Sr. Staff AI Engineer - Applied AI (Remote)
Rula
- United States, United States
- Remote
- $242,000 - $303,000 a year
- Posted Aug 8, 2026
Job description
About the role
The Sr. Staff AI Engineer – Applied AI owns the AI foundation at Rula, designing and delivering production‑grade generative AI systems that drive patient engagement, provider workflows, and clinical operations. Working at the intersection of architecture, applied research, and regulated care constraints, the role sets safety and performance standards, defines system architecture, solves complex engineering problems, and mentors other engineers to embed trustworthy AI into everyday mental‑health care.
About the company
Rula is a remote‑first healthtech company focused on mental healthcare, aiming to make mental health care accessible, evidence‑based, and compassionate. Operating in the telehealth and social‑impact space, Rula builds technology that removes stigma and empowers individuals, with a culture emphasizing diversity, equity, inclusion, and positive societal impact.
Requirements
- 10+ years software engineering experience, including 7+ years with public cloud (AWS, GCP, etc.) and 5+ years designing and scaling distributed systems.

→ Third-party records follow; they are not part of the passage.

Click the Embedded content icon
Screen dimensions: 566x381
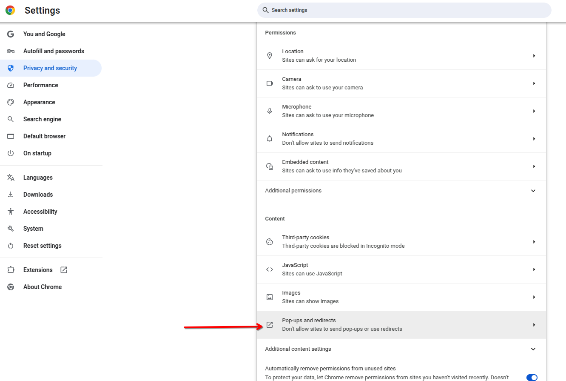[270, 166]
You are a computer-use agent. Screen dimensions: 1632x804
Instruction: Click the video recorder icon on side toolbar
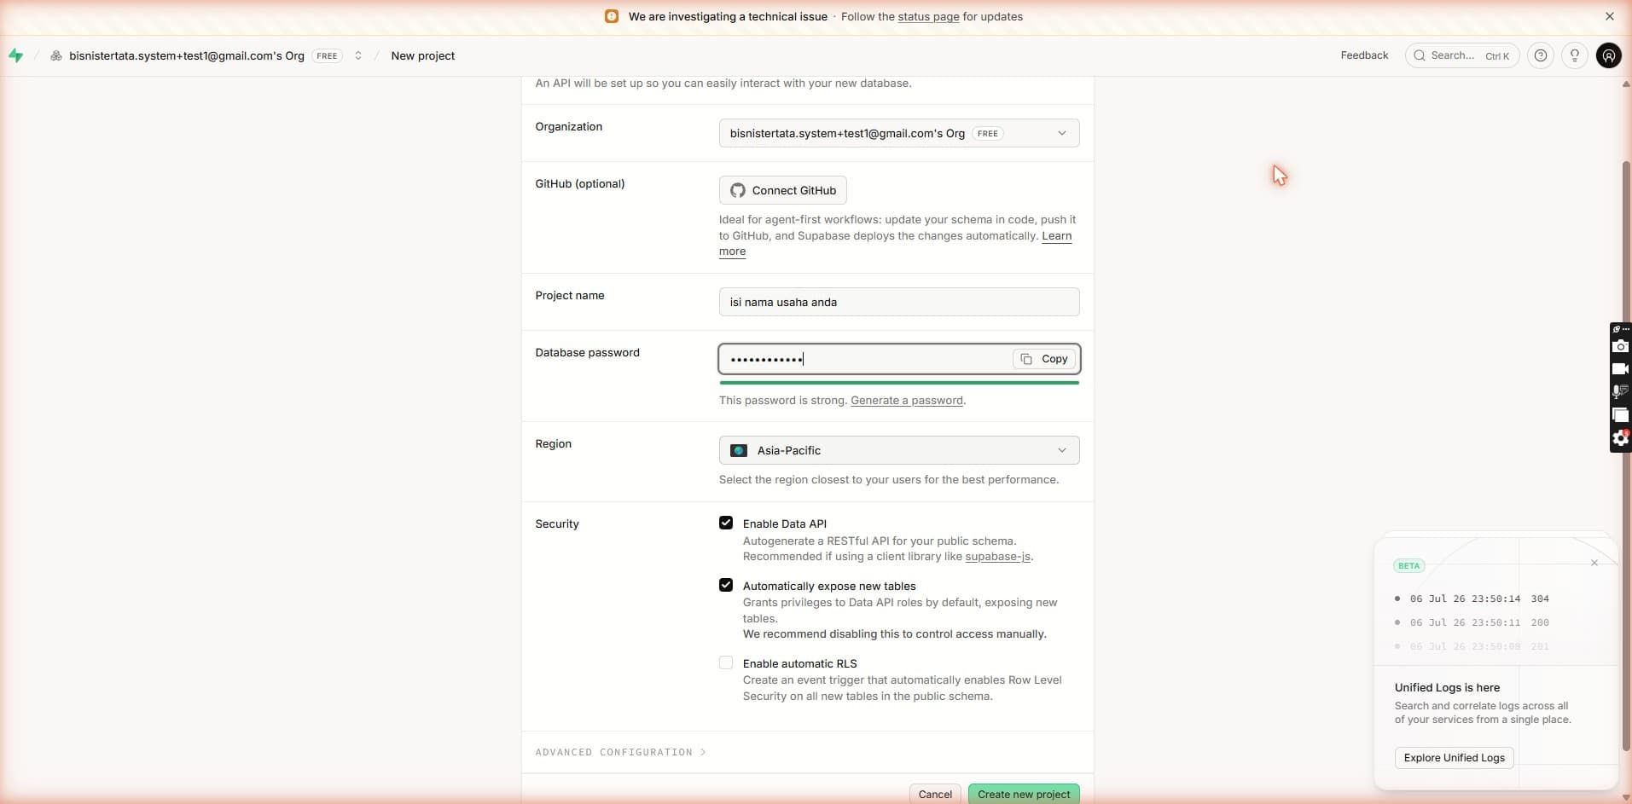1620,369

- 5+ years deep Python experience and proficiency in at least one backend language (JavaScript, TypeScript, Java, or Go).
- 2+ years proven track record building AI‑powered products at scale with foundation models (OpenAI, Anthropic, Bedrock, Gemini, etc.).

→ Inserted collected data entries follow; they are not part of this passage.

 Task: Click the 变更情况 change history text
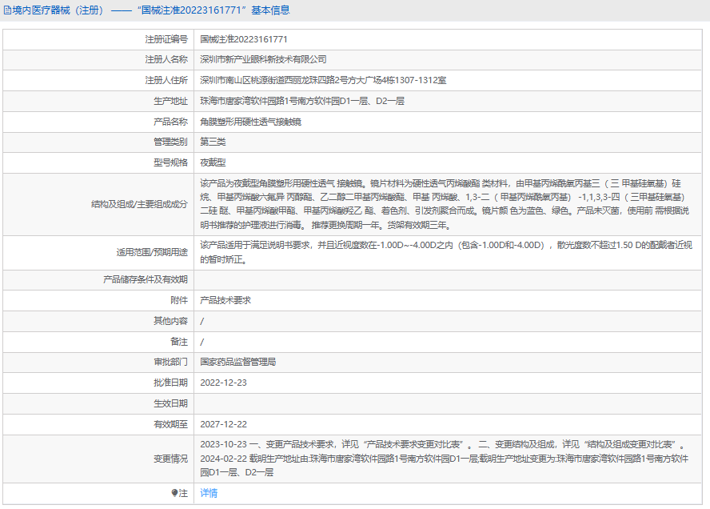444,459
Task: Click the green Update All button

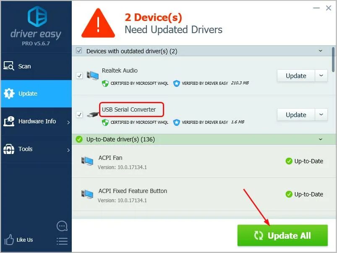Action: (x=282, y=235)
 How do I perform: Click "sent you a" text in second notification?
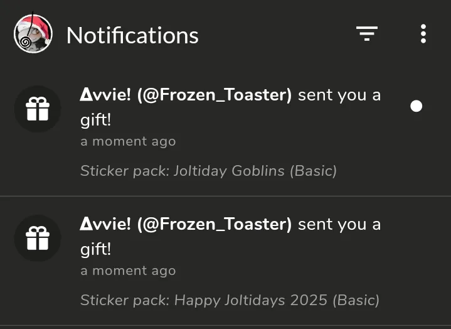[x=339, y=224]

- 2+ years strong experience with LLM integration patterns (RAG, function calling, agents, memory routing) or AI orchestration frameworks (LangChain, LlamaIndex, DSPy, Haystack) or vector databases (Pinecone, Weaviate, FAISS, Milvus).
- 3+ years working with MLOps, data pipelines, evaluation, and observability systems for continuous model improvement.
- Experience architecting secure and compliant AI solutions in regulated environments (HIPAA, GDPR, etc.).
- Familiarity with human‑in‑the‑loop systems and clinical decision‑support frameworks.
- Experience designing evaluation pipelines for human alignment, factual accuracy, or model interpretability.
- Contributions to open‑source AI frameworks or applied research in NLP, healthcare AI, or GenAI safety.
- Experience contributing to early‑stage team growth (0 → 1).
- Experience leading or mentoring engineering teams in AI, ML platform, or applied research domains.